Von Christian Oscar Gazsi Laki, 23.09.2024, WZ KrefeldFluchtdrama, Kafka oder Puppenspiel?
“Es geht um die Lebenssituation eines aus Afghanistan geflüchteten Paares. Zwischen Identität, dem Wunsch der Assimilation, zwischen Hoffnung und Frustration, Ideal und Realität, Nostalgie und Wahrheit bewegen sich die Hauptprotagonisten Sahar (verkörpert durch Lamis Ammar) und ihr Mann Omid, gespielt von Cornelius Gebert. Und ist das Thema auch so ernst, durchzieht die gesamte Produktion eine gewisse spielerische Leichtigkeit, ein bisweilen offener oder auch subtextueller Humor – nicht zuletzt evoziert durch die Personenführung, durch Sprechweise, Gestik und auch Mimik der Figuren, die überzeichnet scheinen. Gebert etwa bewegt sich in seiner Rolle fast unentwegt an der Grenze zu einer Überdrehung in ein aufgesetztes Pathos. Traumsequenzen aus der Biografie Omids, tief sitzende Wunden aus der afghanischen Vergangenheit, scheinen realer, scheinen wirklicher als die vermeintliche deutsche Wirklichkeit, in der sich das geflüchtete Paar eingerichtet hat – die aber mehr als bedroht scheint. (…) Schließlich ploppt Kafka ganz explizit auf. Omid als Gregor Samsa, der sich in ein Insekt verwandelt sieht. Omid als K. aus Kafkas „Process“, aber auch als K. aus „Das Schloss“. Die Assoziationen sind nicht abwegig – schon vorher nicht. Motive aus beiden „Welten“ könnten erkennbar sein. Und trotzdem wird die Inszenierung nie substanziell bedrückend. Was weniger am Text Akhlaqis, als mehr an den Entscheidungen des Regieteams liegt (Dramaturgie: Martin Vöhringer). Ob das gut ist, ob das funktioniert? Das muss am Ende jeder Betrachter für sich entscheiden.

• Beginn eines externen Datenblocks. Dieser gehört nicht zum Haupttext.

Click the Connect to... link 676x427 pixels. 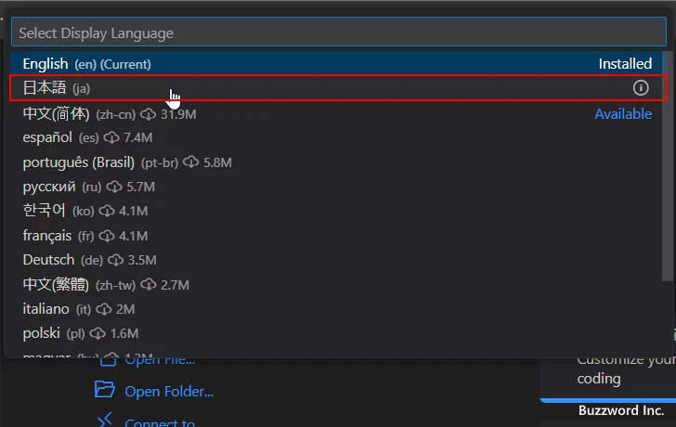[x=160, y=422]
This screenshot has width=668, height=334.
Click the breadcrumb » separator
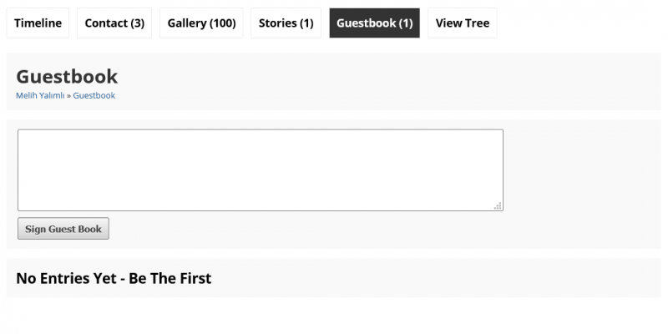click(69, 96)

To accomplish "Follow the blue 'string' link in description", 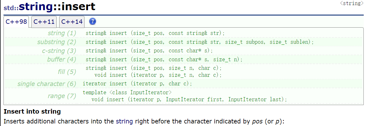I will (x=124, y=121).
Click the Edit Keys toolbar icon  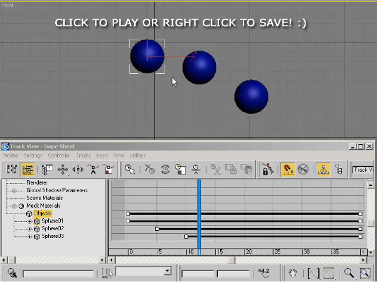12,170
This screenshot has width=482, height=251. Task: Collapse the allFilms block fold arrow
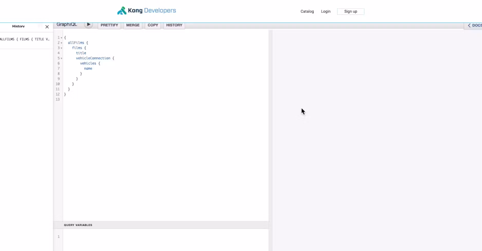[61, 43]
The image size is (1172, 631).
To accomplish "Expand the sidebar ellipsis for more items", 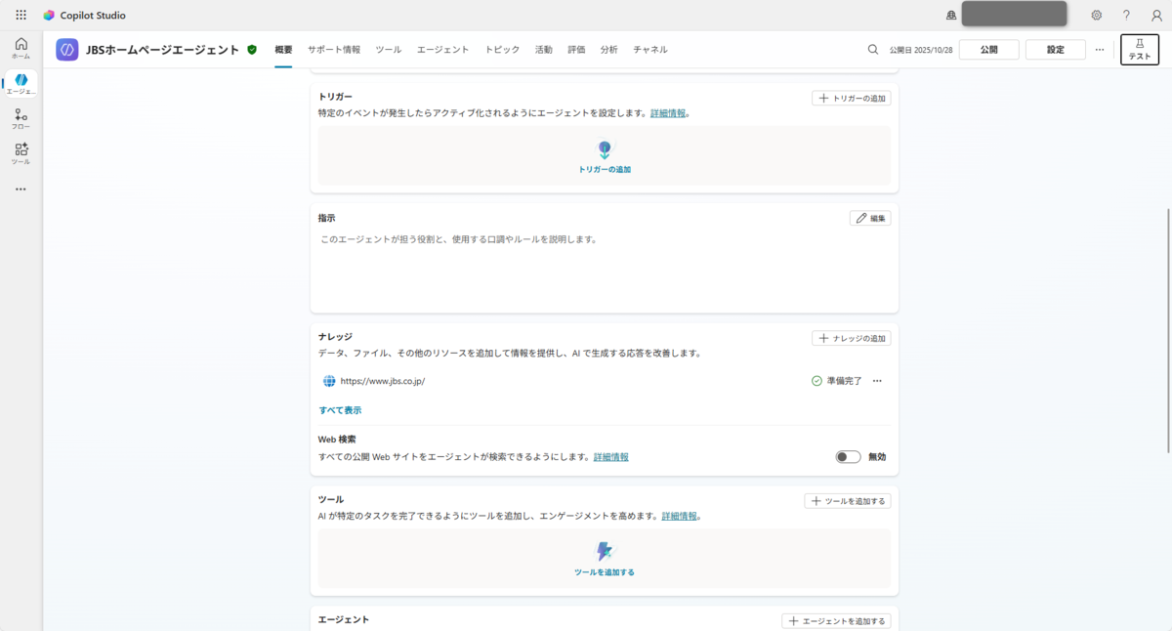I will pos(20,189).
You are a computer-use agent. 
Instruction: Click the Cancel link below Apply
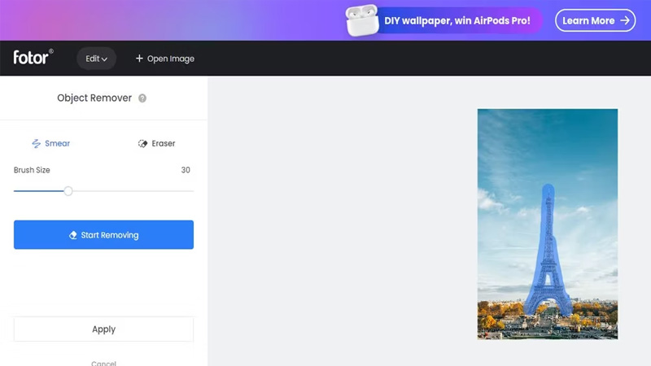point(103,363)
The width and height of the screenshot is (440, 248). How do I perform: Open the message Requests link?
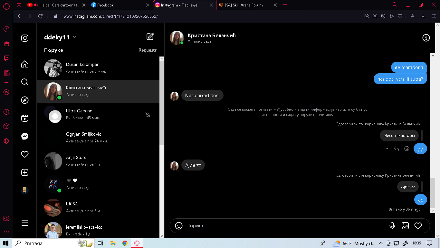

Das Stück, das in dieser Saison in der Reihe „Außereuropäisches Theater“ des Theaters Krefeld und Mönchengladbach noch einige Male auf der Studiobühne in der Krefelder Fabrik Heeder läuft, lässt vielleicht einige Fragen offen. “
Angela Wilms-Adrians, RP Mönchengladbach, 15.4.2024Ein Stück über die Schwierigkeit, neue Wurzeln zu finden
“Worte und Klänge einer fremden Kultur entführen zu Anfang atmosphärisch in die Ferne. Die vorgegebene Spannung zwischen Nähe und Ferne, zwischen Realität und Alpträumen in Erinnerung an Verlorenes und Gefürchtetes prägt die Inszenierung von Taqi Akhlaqis Theaterstück „Ohne Tee kann man nicht kämpfen“. Das Theaterensemble zeigt die Uraufführung in der Reihe „Außereuropäisches Theater“ auf der Studiobühne in der Inszenierung von Nasir Formuli und Bruno Winzen. […] Gebert mimt eindringlich innere und äußere Kämpfe der Hauptfigur. Er lässt teilhaben am Willen, der unbedingten Integration, an Ängsten und vor allem an wiederkehrenden Alpträumen. […] Lamis Ammar stellt Omids Ehefrau Sahar als lebhafte junge Frau dar, die rebellischer als ihr Mann auf Integrationserwartungen reagiert. Sie zeigt die Entwicklung der anfänglichen Furcht ihrer Protagonistin vor der neuen Freiheit hin zum Wunsch nach mehr Selbständigkeit. […] Nele Jung gibt die einbestellte Anwältin Lisa Müller zunächst geschäftsmäßig, doch auch sie lässt an ihrer Figur Narben eines Heimatverlusts erkennen. Insbesondere an ihrem Part werden auch Klischees und Vorurteile bedient. Bruno Winzen spielt zwei konträre Charaktere, den strengen Polizisten und den sanftmütigen Sprachpaten Hans. Das Premierenpublikum dankte mit anhaltendem Beifall.”